* **TASK ITEM**:
All the data beneath this line is to be reproduced exactly.

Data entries
******************************

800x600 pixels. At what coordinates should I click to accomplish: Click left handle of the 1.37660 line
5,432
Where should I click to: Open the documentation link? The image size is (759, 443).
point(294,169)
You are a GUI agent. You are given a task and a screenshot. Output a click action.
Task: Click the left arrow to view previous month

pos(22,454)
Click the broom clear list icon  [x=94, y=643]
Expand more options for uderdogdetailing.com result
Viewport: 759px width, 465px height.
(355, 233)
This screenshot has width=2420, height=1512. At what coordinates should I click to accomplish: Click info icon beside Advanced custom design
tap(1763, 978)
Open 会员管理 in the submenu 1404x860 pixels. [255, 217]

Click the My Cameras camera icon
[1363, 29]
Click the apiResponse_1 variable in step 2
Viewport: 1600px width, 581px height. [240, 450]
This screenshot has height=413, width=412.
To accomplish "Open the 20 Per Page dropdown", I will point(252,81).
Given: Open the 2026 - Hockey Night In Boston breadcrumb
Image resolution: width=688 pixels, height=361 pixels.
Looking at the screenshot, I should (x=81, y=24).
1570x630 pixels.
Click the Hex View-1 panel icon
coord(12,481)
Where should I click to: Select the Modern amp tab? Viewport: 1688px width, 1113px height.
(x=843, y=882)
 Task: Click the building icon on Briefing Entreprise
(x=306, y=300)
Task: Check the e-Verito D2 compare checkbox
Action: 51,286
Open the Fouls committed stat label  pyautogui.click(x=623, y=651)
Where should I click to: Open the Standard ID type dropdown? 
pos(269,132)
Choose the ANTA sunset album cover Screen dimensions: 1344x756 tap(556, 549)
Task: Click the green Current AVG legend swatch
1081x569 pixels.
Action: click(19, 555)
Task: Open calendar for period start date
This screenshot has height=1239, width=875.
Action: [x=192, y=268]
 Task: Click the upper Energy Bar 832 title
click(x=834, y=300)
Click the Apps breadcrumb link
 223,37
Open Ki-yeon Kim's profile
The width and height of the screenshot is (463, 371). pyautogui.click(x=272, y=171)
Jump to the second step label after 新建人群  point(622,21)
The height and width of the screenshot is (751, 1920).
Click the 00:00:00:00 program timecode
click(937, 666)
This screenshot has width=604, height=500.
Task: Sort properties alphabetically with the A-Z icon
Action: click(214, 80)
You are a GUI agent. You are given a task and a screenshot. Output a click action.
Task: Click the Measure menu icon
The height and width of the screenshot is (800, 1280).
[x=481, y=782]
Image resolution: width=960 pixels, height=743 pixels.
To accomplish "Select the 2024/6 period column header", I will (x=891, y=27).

******************************

* **RESULT OF THE EXERCISE**:
800x600 pixels. At what coordinates should I click to accomplish: Click left handle of the 1.37660 line
5,432
Where should I click to: Open the documentation link? The image size is (759, 443).
point(294,169)
You are a GUI agent. You are given a task and a screenshot. Output a click action.
Task: Click the left arrow to view previous month

pos(22,454)
Click the broom clear list icon  [x=94, y=643]
Expand more options for uderdogdetailing.com result
Viewport: 759px width, 465px height.
(355, 233)
This screenshot has width=2420, height=1512. At what coordinates should I click to accomplish: Click info icon beside Advanced custom design
tap(1763, 978)
Open 会员管理 in the submenu 1404x860 pixels. [255, 217]

Click the My Cameras camera icon
[1363, 29]
Click the apiResponse_1 variable in step 2
Viewport: 1600px width, 581px height. [240, 450]
This screenshot has height=413, width=412.
To accomplish "Open the 20 Per Page dropdown", I will point(252,81).
Given: Open the 2026 - Hockey Night In Boston breadcrumb
Image resolution: width=688 pixels, height=361 pixels.
Looking at the screenshot, I should (x=81, y=24).
1570x630 pixels.
Click the Hex View-1 panel icon
coord(12,481)
Where should I click to: Select the Modern amp tab? Viewport: 1688px width, 1113px height.
(x=843, y=882)
 Task: Click the building icon on Briefing Entreprise
(x=306, y=300)
Task: Check the e-Verito D2 compare checkbox
Action: 51,286
Open the Fouls committed stat label  pyautogui.click(x=623, y=651)
Where should I click to: Open the Standard ID type dropdown? 
pos(269,132)
Choose the ANTA sunset album cover Screen dimensions: 1344x756 tap(556, 549)
Task: Click the green Current AVG legend swatch
1081x569 pixels.
Action: click(19, 555)
Task: Open calendar for period start date
This screenshot has height=1239, width=875.
Action: [x=192, y=268]
 Task: Click the upper Energy Bar 832 title
click(x=834, y=300)
Click the Apps breadcrumb link
 223,37
Open Ki-yeon Kim's profile
The width and height of the screenshot is (463, 371). pyautogui.click(x=272, y=171)
Jump to the second step label after 新建人群  point(622,21)
The height and width of the screenshot is (751, 1920).
Click the 00:00:00:00 program timecode
click(937, 666)
This screenshot has width=604, height=500.
Task: Sort properties alphabetically with the A-Z icon
Action: click(214, 80)
You are a GUI agent. You are given a task and a screenshot. Output a click action.
Task: Click the Measure menu icon
The height and width of the screenshot is (800, 1280).
[x=481, y=782]
Image resolution: width=960 pixels, height=743 pixels.
To accomplish "Select the 2024/6 period column header", I will (x=891, y=27).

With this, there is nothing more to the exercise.